Algumas considerações sobre ética na pesquisa

Prof. Joaquim de Araújo Nóbrega

Professor Associado IV (DE) do Departamento de Química da Universidade Federal de São Carlos, Professor Visitante da Facultad de Farmacia da Universidad de Concepción (Chile), Editor Associado do Journal of the Brazilian Chemical Society da Sociedade Brasileira de Química, membro do Conselho Editorial do Brazilian Journal of Analytical Chemistry, membro do Conselho Editorial do Microchemical Journal, membro do Conselho Editorial da Talanta e membro titular do Comitê Assessor em Química (CA-QU CNPq).

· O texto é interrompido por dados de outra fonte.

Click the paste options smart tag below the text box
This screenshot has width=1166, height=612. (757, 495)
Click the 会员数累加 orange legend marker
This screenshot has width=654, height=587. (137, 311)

Local: Auditório de Química (Sala 2026, Prédio 18)
Data: segunda-feira, 30 de junho de 2012
Horas: 13:30 h

Contato local: Prof. Érico Flores (DQ/UFSM)

 

Controlled synthesis of homo- and block copolymers by radical and ionic methods

Prof. Dr. Andrés Ciolino
Pesquisador Adjunto do Consejo Nacional de Investigaciones Científicas y Técnicas (CONICET) no Instituto de Química, Rosario, Argentina e Planta Piloto de Ingeniería Química (PLAPIQUI), Universidad Nacional del Sur (UNS), CONICET, Argentina.

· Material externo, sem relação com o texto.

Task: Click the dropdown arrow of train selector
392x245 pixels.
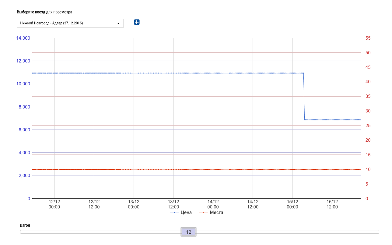Action: point(118,23)
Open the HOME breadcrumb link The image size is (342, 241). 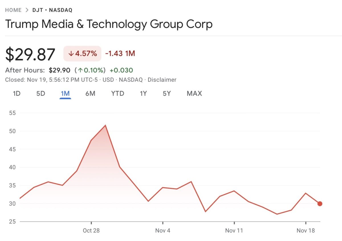13,10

Local: Anfiteatro Lói Berneira (Anexo ao Prédio 18)
Data: segunda-feira, 18 de junho de 2012
Horas: 15:00 h

Resumo:
Block copolymers constitute a fascinating group of polymeric materials belonging to the “soft matter” family. These materials are
formed by blocks of polymeric chains from different monomers. In most cases, these blocks are thermodynamically incompatible, but the covalent bonds between them impose specific arrangements, generating particular morphologies both in bulk and in solution. Model block copolymers (copolymers with known chemical composition and narrow molar masses distributions) are the key to understand how these morphologies are formed. In this talk, different experimental skills developed to synthesize model block copolymers will be presented, including the conventional and laborious ionic as well as the modern and versatile controlled-radical polymerizations.
Contato local: Prof. Cristiano Giacomelli (DQ/UFSM)

 

Defect Engineering in Graphene-like Nanostructures: Theory and Experiment

Prof. Humberto Terrones
Visiting Professor
Department of Physics, Pennsylvania State University (USA) and Department of Physics, Ceara Federal University (Brazil).

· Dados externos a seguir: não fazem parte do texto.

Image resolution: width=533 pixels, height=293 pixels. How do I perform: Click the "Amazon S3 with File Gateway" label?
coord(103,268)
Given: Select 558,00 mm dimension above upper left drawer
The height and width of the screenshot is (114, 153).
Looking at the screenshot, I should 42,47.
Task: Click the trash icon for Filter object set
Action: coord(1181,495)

Local: Anfiteatro Lói Berneira (Anexo ao Prédio 18)
Data: segunda-feira, 07 de maio de 2012
Horas: 16:30

The possibility of generating a single layer of graphite, known as graphene, and its fascinating properties has opened a new field targeting on 2-D materials. Therefore, similar to defects in 3-D crystals, different types of defects are present in experimentally fabricated graphene, and these play an important role in its physicochemical properties. In this talk, I will show that by controlling the distribution and type of defect on these hexagonal sp2-hybridized carbon sheets, one can modify their chemical, magnetic, electronic and mechanical properties that could lead to materials with novel applications. A classification of the various types of defects in graphene-like nanostructures is proposed and their properties will be presented based on first principles calculations: metallicity, half-metallicity, semiconductivity and magnetism. These modified properties illustrate some of the different characteristics that might result with controlled defect engineering. The classification of defects includes: a) edge effects of graphene nanoribbons and nanowiggles, b) the role of vacancies, c) the presence of topological defects, d) local changes in curvature, e) extended line of defects, and f) grain boundaries. The role of doping with foreign atoms will also be discussed and analyzed. In addition, the experimental efforts to generate, position and characterize these defects will be discussed. These include chemical vapor deposition (CVD) on metal substrates, in-situ experiments with aberration corrected high-resolution electron microscopy (AC-HRTEM), scanning tunneling microscopy (STM) and scanning tunneling spectroscopy (STS). The combined experimental and theoretical approach shown here provides the basics to study defects in other atomic layered materials such as hexagonal boron nitride and metal chalcogenides (MoS2, WS2, etc.). Finally, I will comment upon the challenges ahead and the future prospects of defect engineering in 2-D nanostructures.